— START —

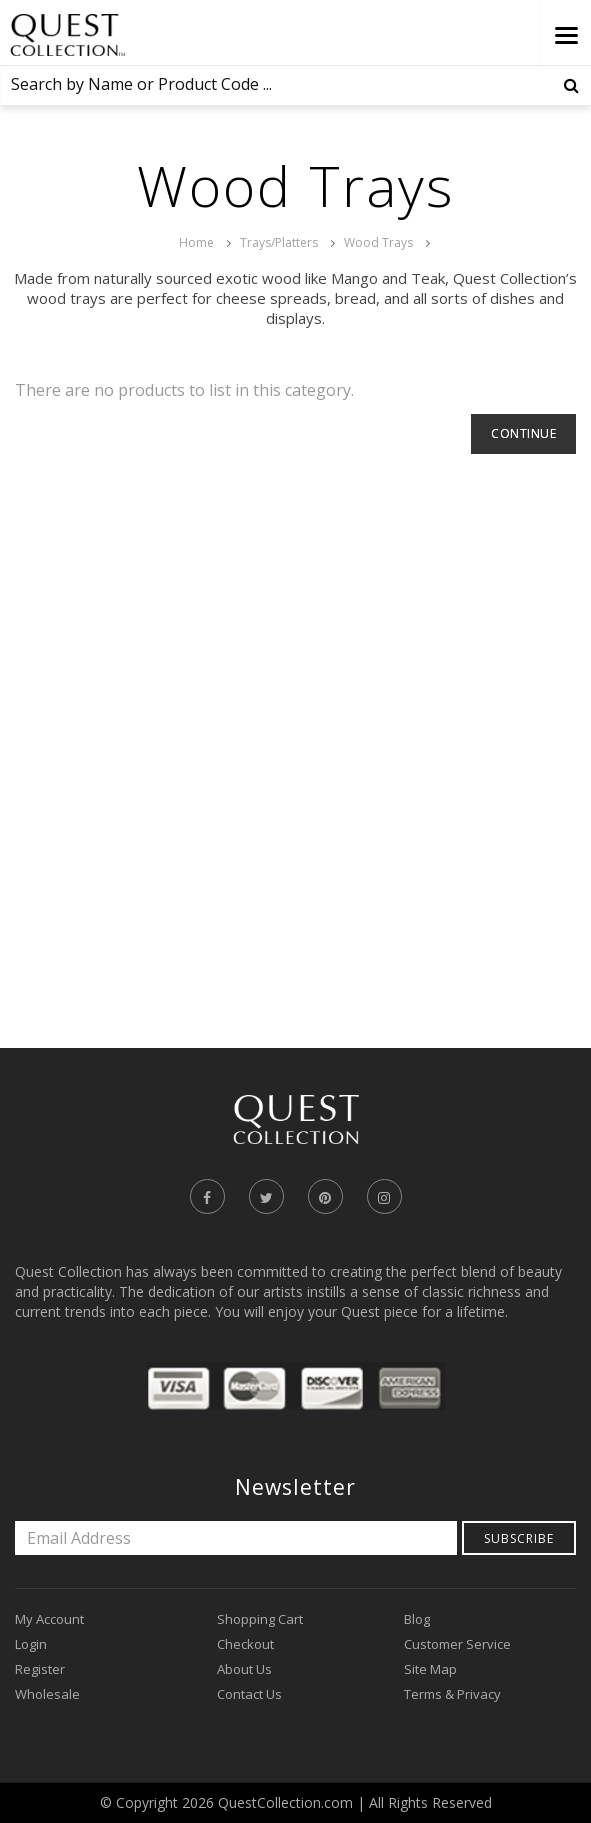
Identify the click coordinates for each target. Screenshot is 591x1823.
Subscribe (519, 1538)
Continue (523, 433)
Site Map (430, 1669)
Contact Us (249, 1694)
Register (40, 1669)
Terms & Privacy (452, 1694)
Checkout (245, 1644)
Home (196, 242)
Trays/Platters (279, 242)
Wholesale (47, 1694)
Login (31, 1644)
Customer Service (457, 1644)
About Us (244, 1669)
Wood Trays (378, 242)
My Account (49, 1619)
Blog (417, 1619)
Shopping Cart (260, 1619)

— END —

= The task =
Copy every line of the material above word for word, leaving out the picture.

= Solution to the exercise =
Identify the click coordinates for each target. Screenshot is 591x1823.
Subscribe (519, 1538)
Continue (523, 433)
Site Map (430, 1669)
Contact Us (249, 1694)
Register (40, 1669)
Terms & Privacy (452, 1694)
Checkout (245, 1644)
Home (196, 242)
Trays/Platters (279, 242)
Wholesale (47, 1694)
Login (31, 1644)
Customer Service (457, 1644)
About Us (244, 1669)
Wood Trays (378, 242)
My Account (49, 1619)
Blog (417, 1619)
Shopping Cart (260, 1619)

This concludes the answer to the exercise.